Second, if you are using the conjugate gradient solver, you may wish or need to adjust its convergence tolerance. This can be done with ConstantPotentialForce.setCGErrorTolerance(). The default is \(10^{-4}\ \mathrm{kJ/mol/e}\), or approximately \(1.04\ \mathrm{\mu V}\). For typical applied potentials on the order of \(1\ \mathrm{V}\), this accuracy should usually be sufficient. If the solver is unable to converge to the requested tolerance, OpenMM will raise an exception. This is usually caused by one of the following problems:

There is a close overlap between an electrode atom and another atom, and either the initial positions that were set are unreasonable or the simulation has become unstable.

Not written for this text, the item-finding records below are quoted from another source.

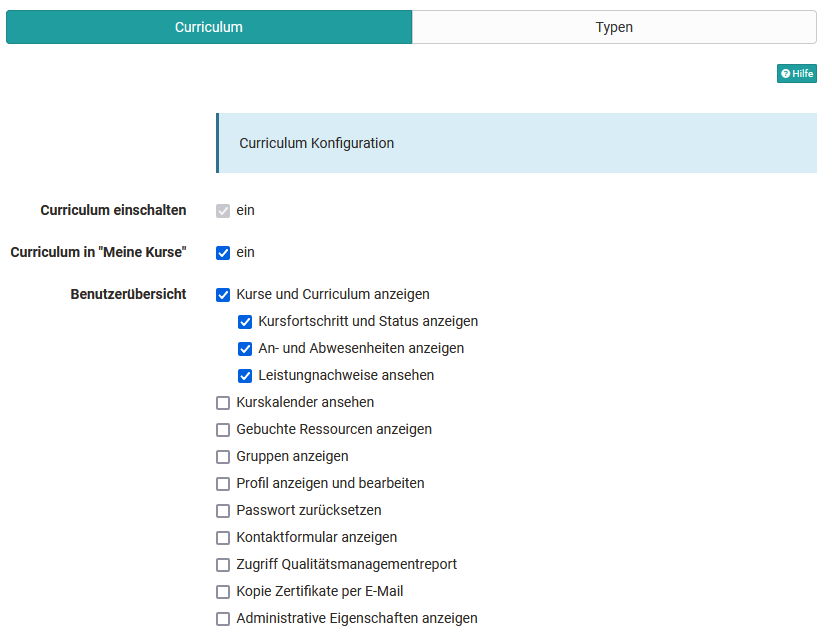Enable Gebuchte Ressourcen anzeigen
Screen dimensions: 832x643
(223, 430)
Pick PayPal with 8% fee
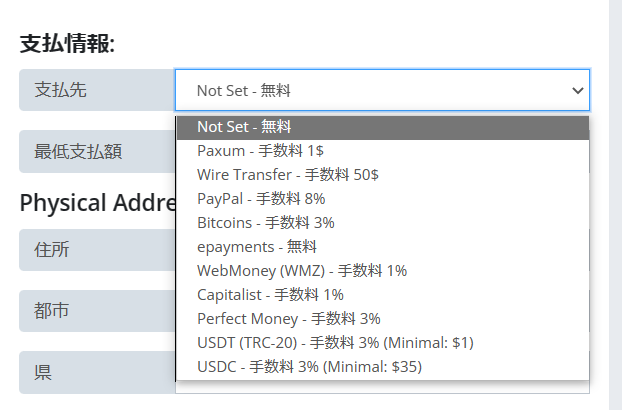The width and height of the screenshot is (622, 410). coord(382,198)
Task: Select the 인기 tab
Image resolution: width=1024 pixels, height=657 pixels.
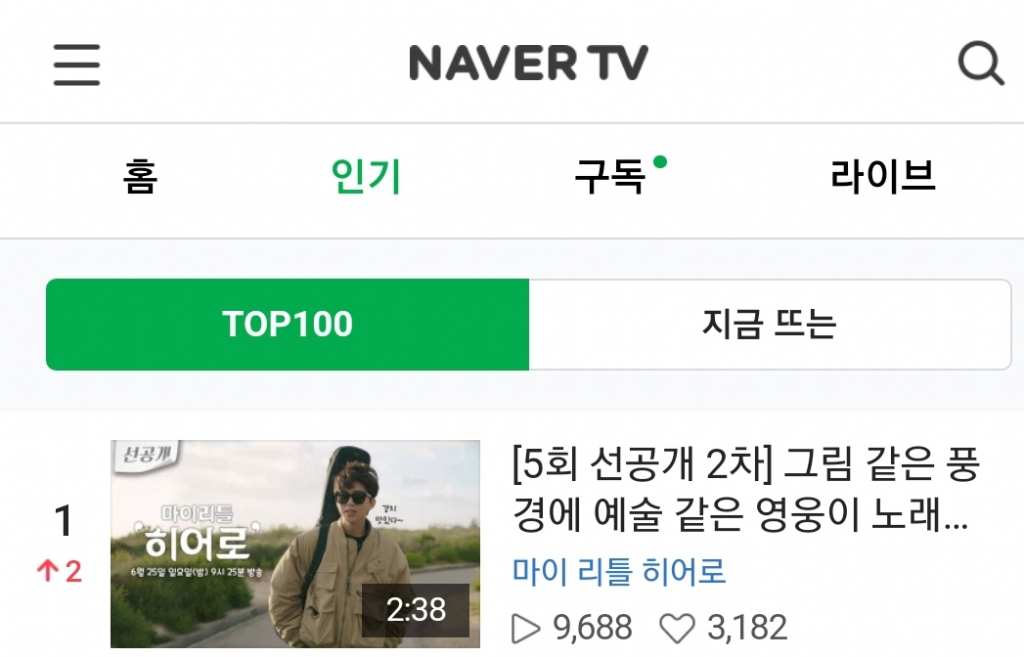Action: pos(366,176)
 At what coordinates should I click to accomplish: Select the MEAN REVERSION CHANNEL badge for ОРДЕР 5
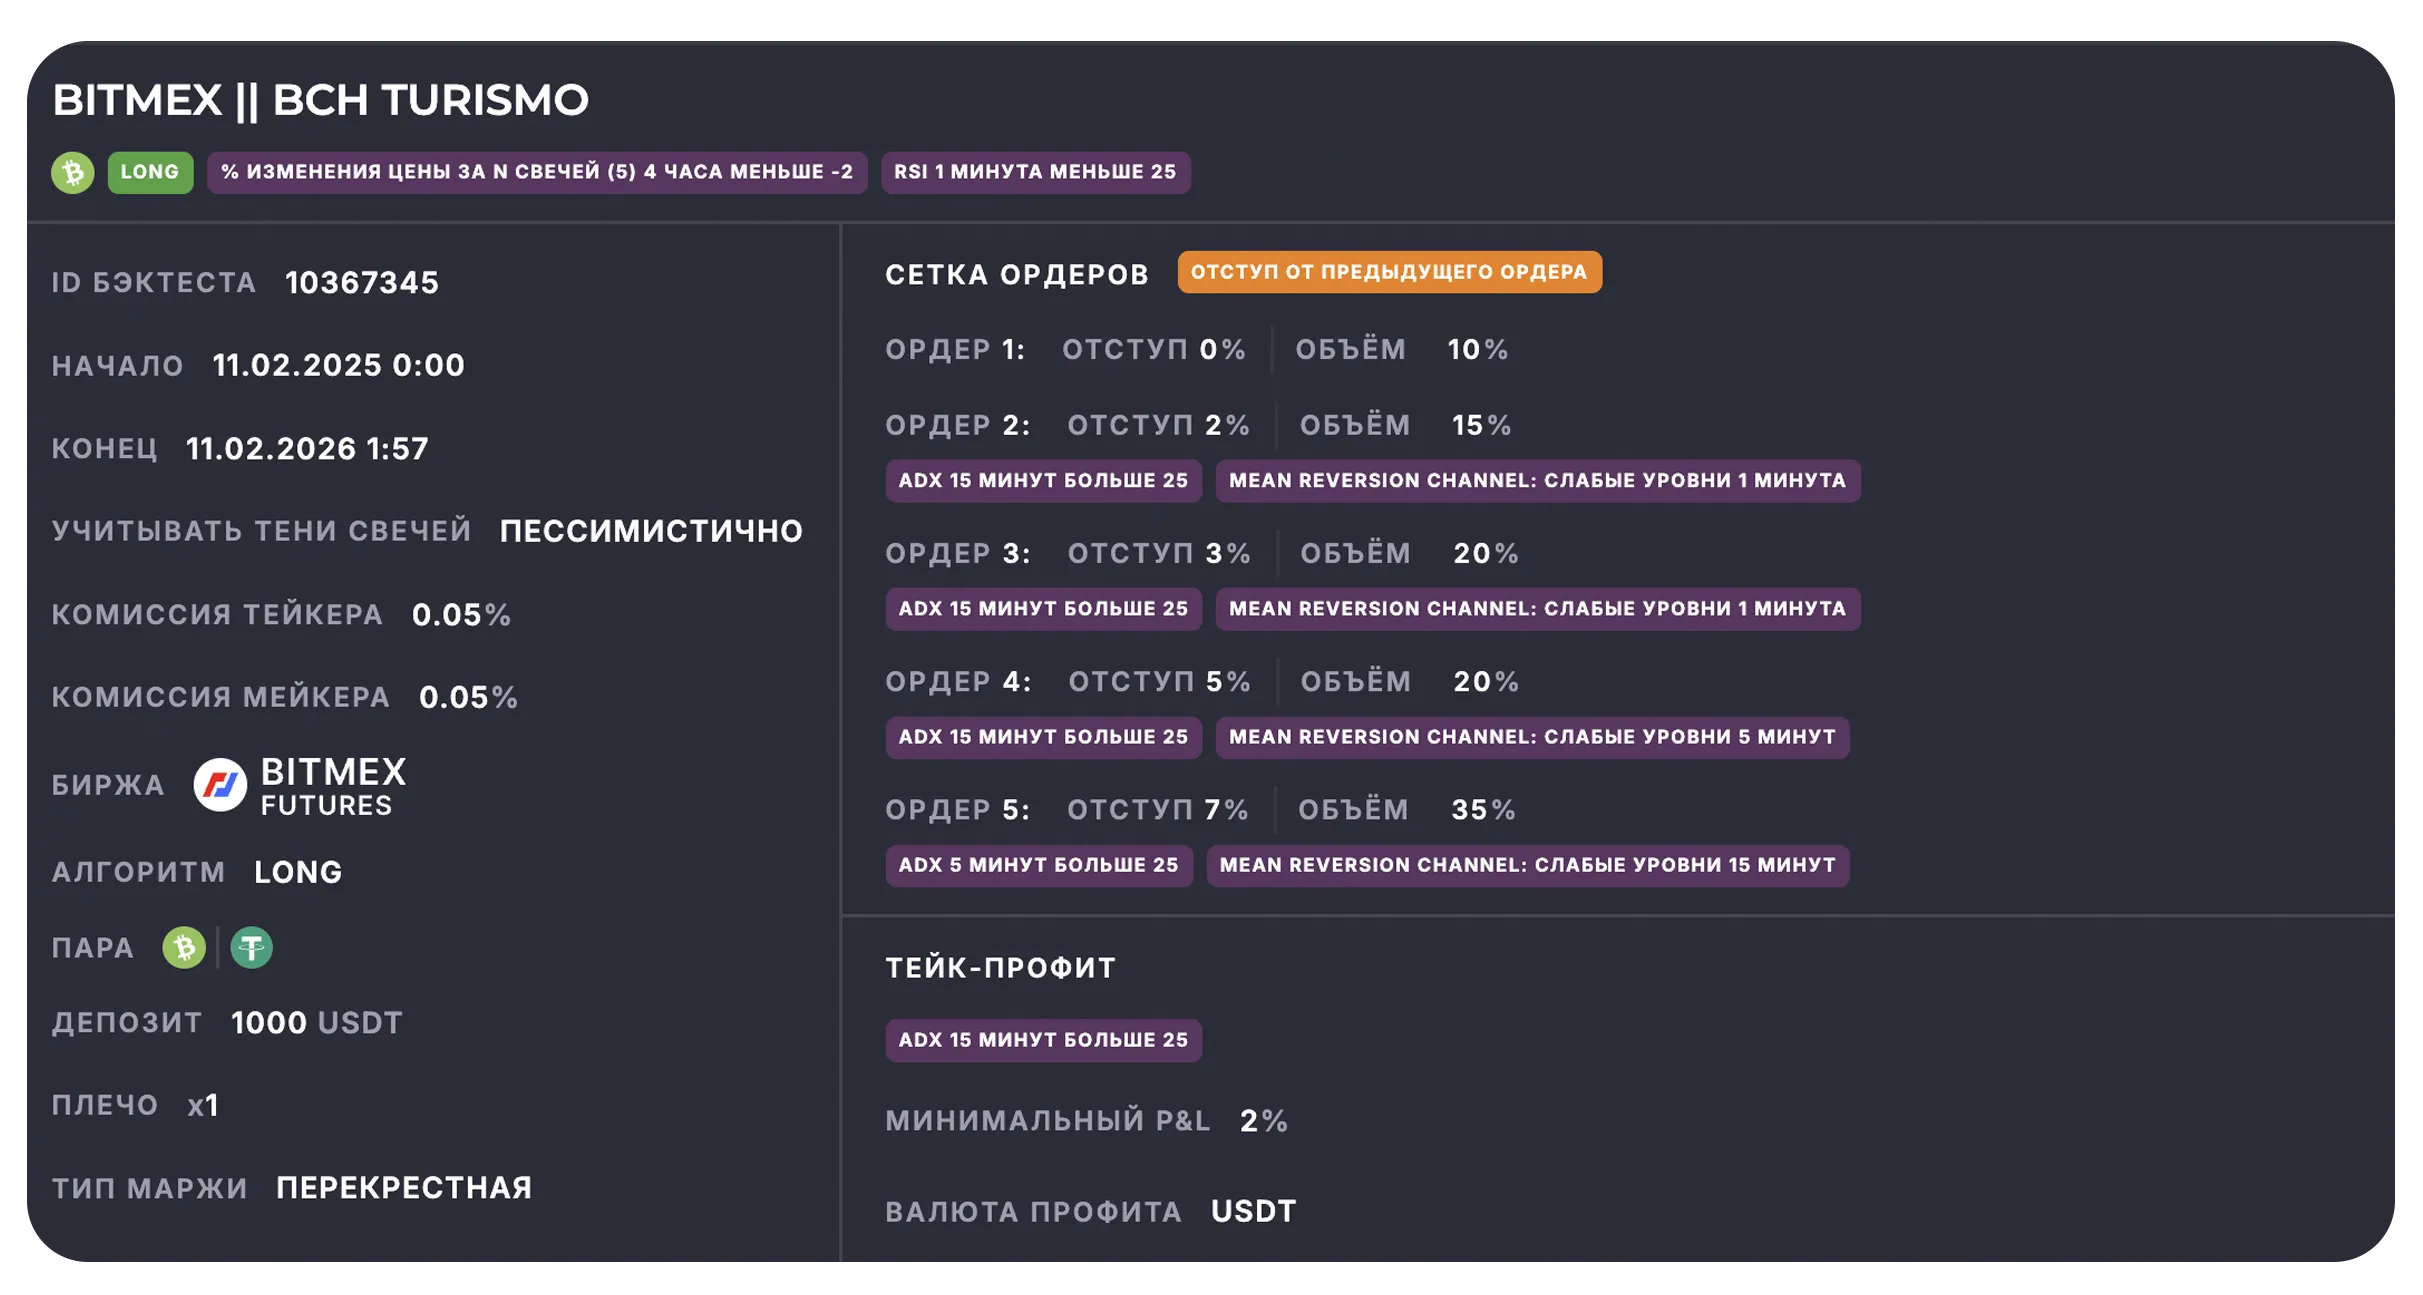point(1527,865)
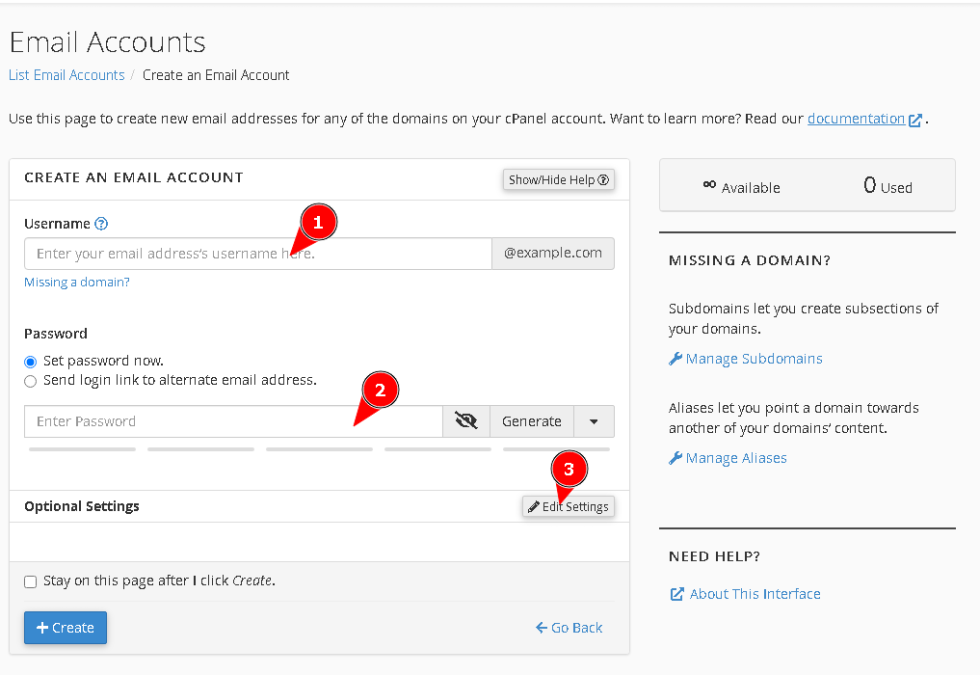Select the Set password now radio button
This screenshot has width=980, height=675.
coord(29,361)
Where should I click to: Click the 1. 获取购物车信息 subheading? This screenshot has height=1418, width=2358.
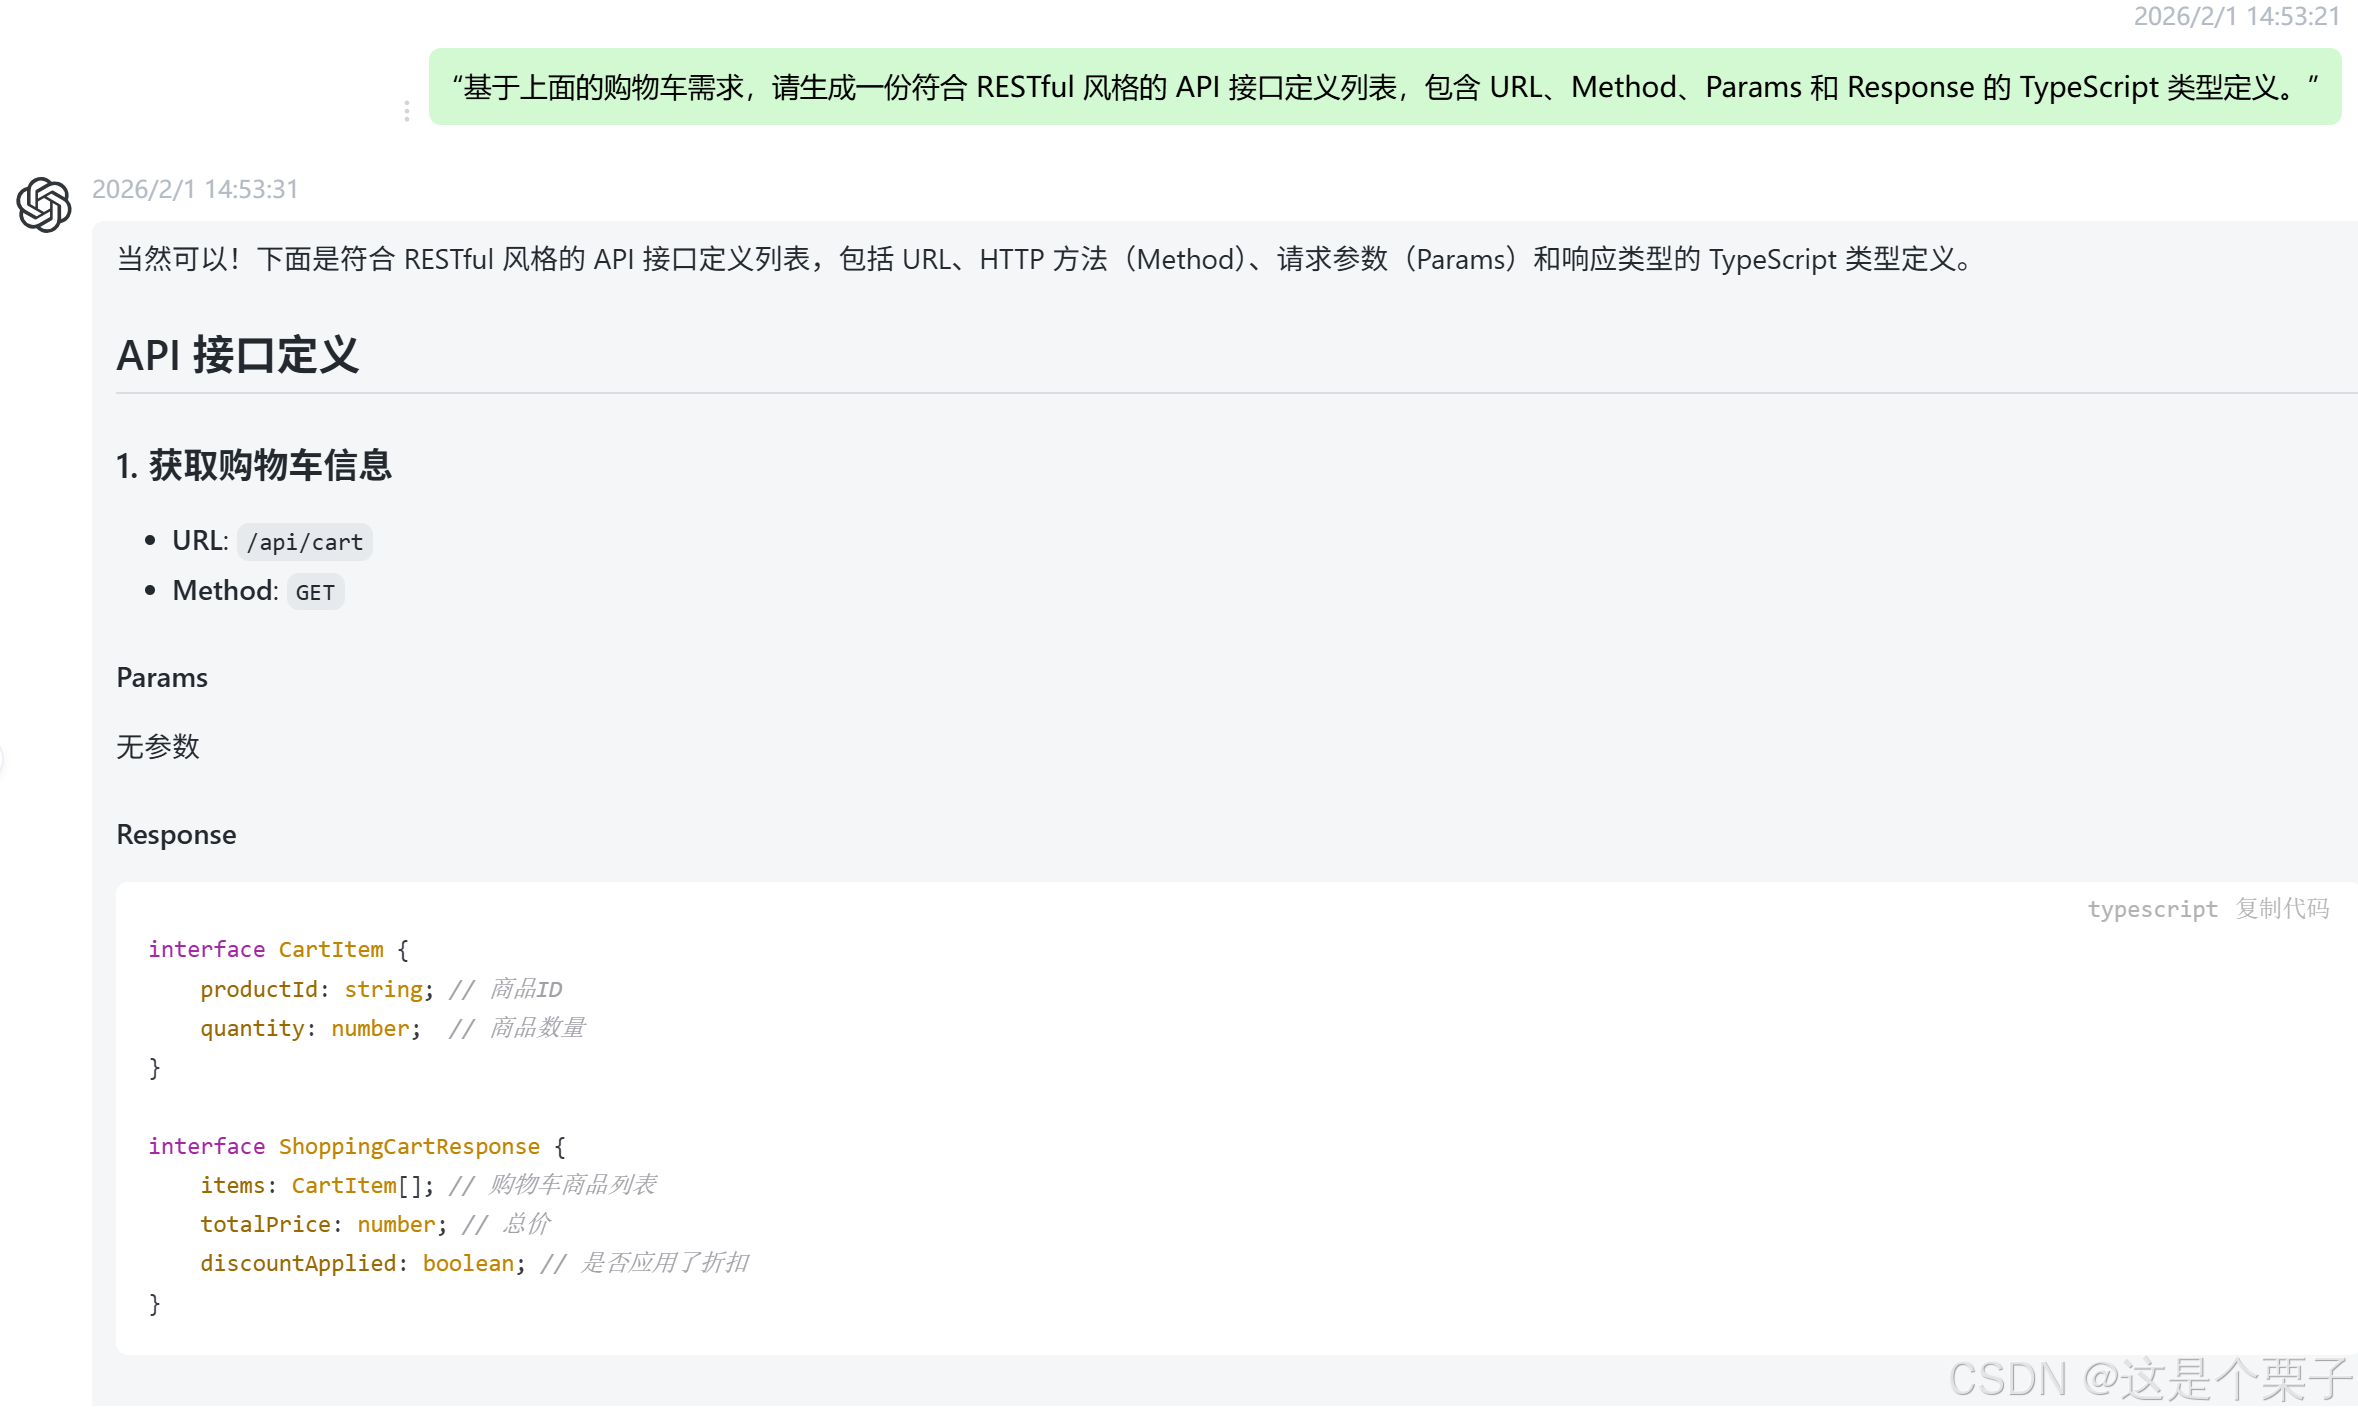(x=254, y=465)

The Hessian of the potential energy with respect to the electrode charges is not positive definite. This can occur if the Gaussian width parameters for the electrodes are too large; ensure that they are set to an appropriate value.
The tolerance is set too small and numerical issues are preventing convergence. Either increase the tolerance, or if you need the accuracy, switch from single precision to mixed or double precision if the OpenMM platform provides this option.

For some more information about the CG solver including its built-in preconditioner, and information about using ConstantPotentialForce with polarizable force fields, consult the theory section of the user guide.